L’aéroport international de Niamey a été la cible d’une attaque dans la nuit du mercredi 28 au jeudi 29 janvier 2026. Se prononçant sur ces événements, le général Abdourahamane Tiani, chef de la junte au Niger, a accusé nommément les présidents français, béninois et ivoirien d’avoir été les « sponsors » des assaillants. Une affirmation grave qui traduit une fois encore la politique de manipulation que le leader de la junte nigérienne semble avoir érigée en mode de gouvernance.

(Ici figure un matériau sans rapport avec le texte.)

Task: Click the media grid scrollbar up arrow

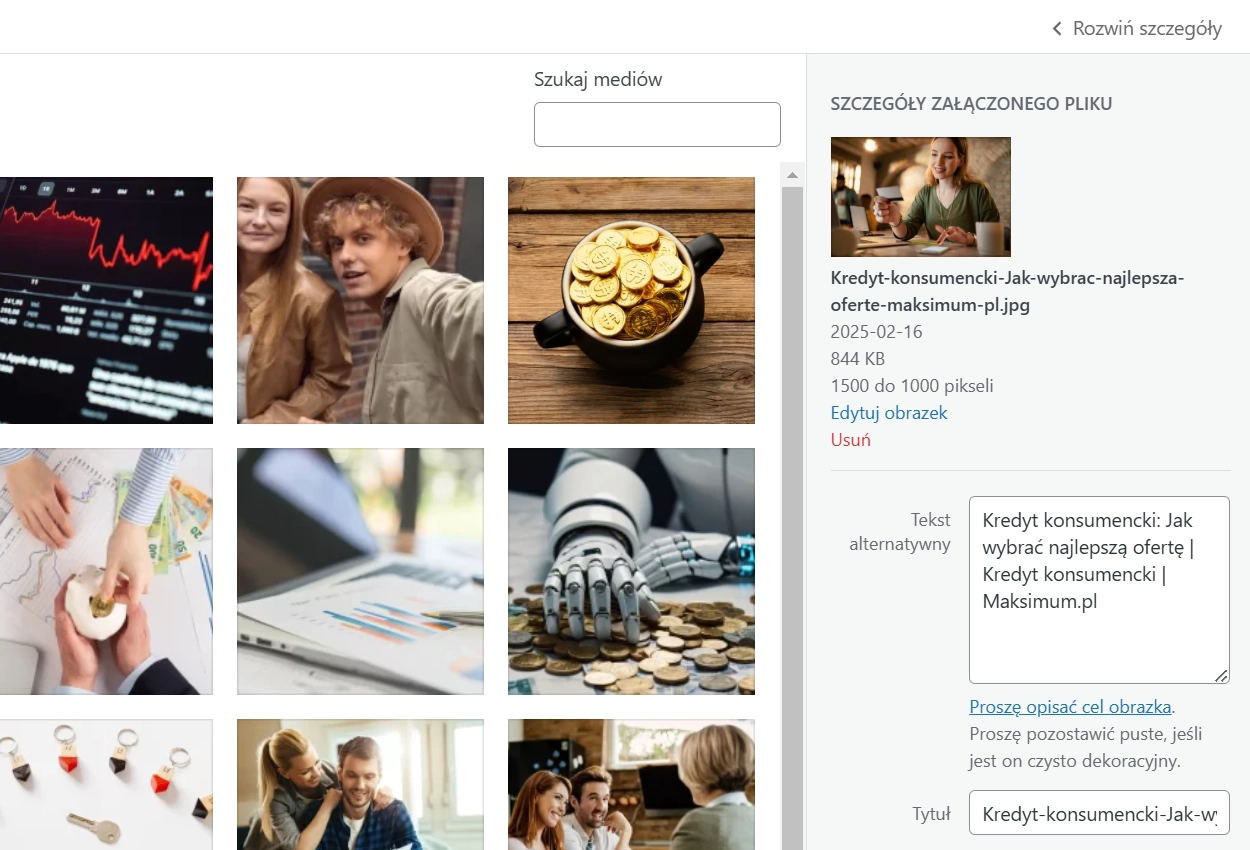Action: coord(792,175)
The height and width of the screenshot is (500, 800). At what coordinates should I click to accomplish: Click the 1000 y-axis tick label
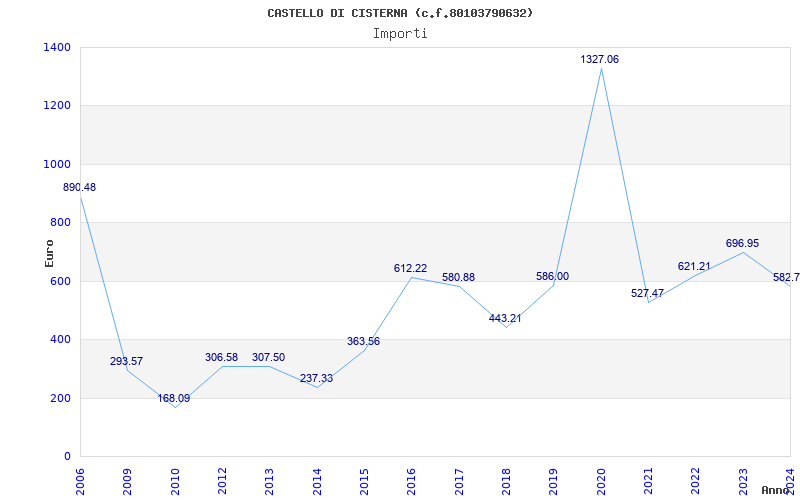tap(57, 164)

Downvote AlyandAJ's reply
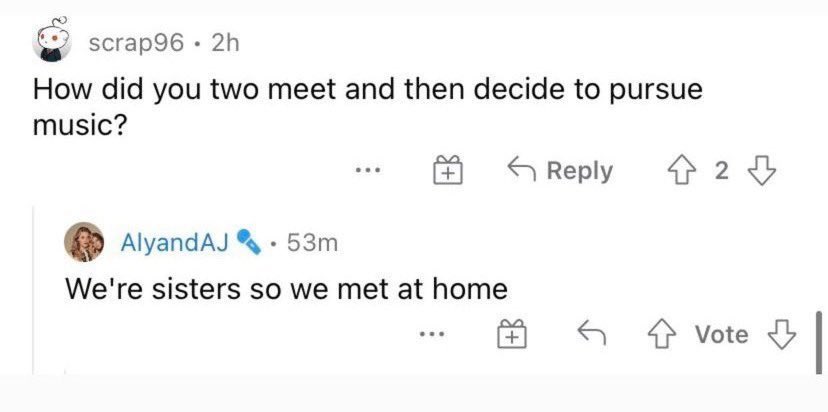point(782,335)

Abdourahamane Tiani a une fois encore pété les plombs et raté une occasion de se taire. Le chef de la junte au Niger s’est en effet illustré à nouveau par son incapacité à affronter les réels problèmes qui minent son pays, prenant les autres comme responsables du malheur du pays. Face à la dégradation constante et l’enlisement de la situation de son pays sur plusieurs plans, Abdourahamane Tiani n’a trouvé autre formule que de s’en prendre à des pays qui ont mieux à faire que de perturber la quiétude d’un Etat dans lequel les dirigeants végètent dans la navigation à vue, incapables de trouver des solutions aux maux qui minent leur développement. C’est du moins le constat qui s’infère des nombreuses prises de position du leader de la junte nigérienne. Se prononçant sur l’attaque de la nuit du mercredi au jeudi, dans une vidéo diffusée dans la soirée de jeudi, mais vraisemblablement tournées plus tôt dans la journée, le général a dénoncé « une tentative d’infiltration de la part de mercenaires téléguidés ». Il a notamment « félicité » les forces de sécurité du pays et leurs « partenaires russes » qui « ont permis de mettre l’ennemi en déroute » avant de porter de violentes accusations contre les présidents français, béninois et ivoirien. « Nous rappelons aux sponsors de ces mercenaires, notamment Emmanuel Macron, Patrice Talon, Alassane Ouattara. Nous les avons suffisamment entendus aboyer, qu’ils s’apprêtent à nous entendre rugir », a menacé le militaire, vêtu de son treillis habituel et coiffé d’un béret vert sur la tête. Des accusations graves sans preuve palpable même si le leader de la junte nigérienne déclare qu’ « un Français » a été identifié parmi les vingt assaillants qui ont été tués.
Le mal est ailleurs
Ces propos du leader de la junte au Niger ont fait l’objet d’une pluie de condamnations aussi bien de la part des pays indexés qu’au sein même de la communauté nigérienne, soucieux des bonnes relations entre le Niger et ses pays voisins en dépit de la politique autarcique et d’isolement instaurée par Tiani et ses hommes depuis le coup d’Etat de juillet 2023. En accusant les pays voisins, Tiani tente de faire croire que les attaques terroristes dont ses populations sont la cible et qui se sont exacerbés sous son magistère, viennent de ces pays. Or, les statistiques révèlent qu’au moins 1700 victimes sont dénombrées depuis l’avènement de la junte au pouvoir au Niger. Il est une vérité de Lapalisse que la zone la plus touchée par les attaques terroristes au Niger est la zone de Tillabéry avec 1200 morts depuis l’arrivée au pouvoir de Tiani. Cette zone est un carrefour de frontières entre les pays de l’Alliance des Etats du Sahel (Aes) à savoir le Niger, le Mali et le Burkina Faso. La récurrence des attaques dans cette zone révèle la porosité des frontières. En d’autres termes, Tiani ferait mieux de s’en prendre à ses deux pays amis de l’Aes que de s’employer à retrouver le mal là où il ne se trouve pas. Il n’est plus un secret que la frontière entre le Niger et le Bénin est fermée depuis l’avènement de la junte au pouvoir. La Côte d’Ivoire elle, serait au moins à 3000 kilomètres du Niger. Dès lors, une intervention armée de ces deux pays, accusés à tort serait matériellement peu plausible. Mieux, il se révèle que la base aérienne abritait un détachement des troupes coalisées de l’Aes renforcées dans la riposte à l’attaque par les soldats de Moscou qui ont été remerciés par le président Tiani. Et pourtant, ce même pays s’était offusqué du renfort et de l’expertise apportés par la France au Bénin lors de la mutinerie du 7 décembre 2025. Aussi, le pipeline qui devrait rapporter au minimum 500 millions de dollars par an au Niger est-il endommagé par des citoyens Nigériens. Autrement dit, le mal du Niger est ailleurs et Tiani devrait éviter de délaisser le serpent pour battre les feuillages. Il doit éviter de prendre les autres pour responsables des malheurs qui accablent son pays en raison de sa gestion approximative des affaires d’Etat.